En la soledad de la noche, los ‘tic’ del reloj de la biblioteca
son cada vez más ‘tac’. Su martilleo, incesante, se propaga en la oscuridad, rebotando
una y otra vez contra las sombrías paredes, imposible de ser ahogado por los
vetustos volúmenes y las recias maderas que los sostienen, reverberando en el
silencio, haciéndome sentir como si acabara de despertarme, solo, en una
inmensa catedral, dejando una huella profunda y umbrosa en mi cuerpo y aún más
en mi alma.
Los más de los días, no sin esfuerzo, salgo huraño de
mi lecho y me arrastro hasta el baño donde, desganado y sin esperanza, alzo la
cabeza del suelo para, desde las telarañas que nublan mi visión encontrarme, resignado,
cara a cara, en un vetusto armazón de madera y nitrato de plata, un pálido reflejo
en el que tan sólo distingo vagamente el rostro de un tipo al que ya no acierto
a reconocer ni tan siquiera como un triste recuerdo de lo que alguna vez llegó
a ser.
A veces deseo mutar, renovar por completo mi cuerpo,
irreconocible por los demás, manteniendo mi mente intacta y sabia, recomenzando
una y otra vez amparado en una madurez física plena hasta el fin de los tiempos…
¡Sueños!
Cada año, ¿el final? está más cerca. Y no, no temo a
la muerte, ni al dolor.

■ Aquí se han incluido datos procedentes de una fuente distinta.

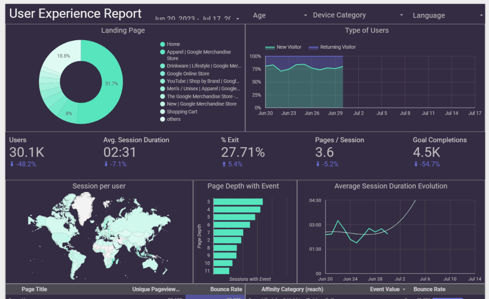Click the 'others' legend color dot
This screenshot has width=489, height=299.
coord(162,119)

Tan sólo, quizá, a lo desconocido, a qué vendrá después.
¿Sentiré de nuevo el calor de unos senos firmes en mis manos, la humedad en mi
boca de una lengua ajena a la mía? ¿Seré capaz de amar, de nuevo, alguna vez?
¿Volveré a sentirme amado?
Tan sólo me queda la esperanza de convertirme en energía
pura, en puro cosmos y vagar por la negrura del infinito eterno alimentándolo, contemplando
galaxias cada vez más remotas, cada vez
más hermosas, que me darán su brillo a cambio de lo que alguna vez me
mantuvo vivo, en pié, sobre este planeta privilegiado habitado por generaciones
de seres humanos miserablemente estúpidos e ignorantes, incapaces de ver más
allá de su propio ego, tan vacío como ellos mismos y que algunos llaman Tierra.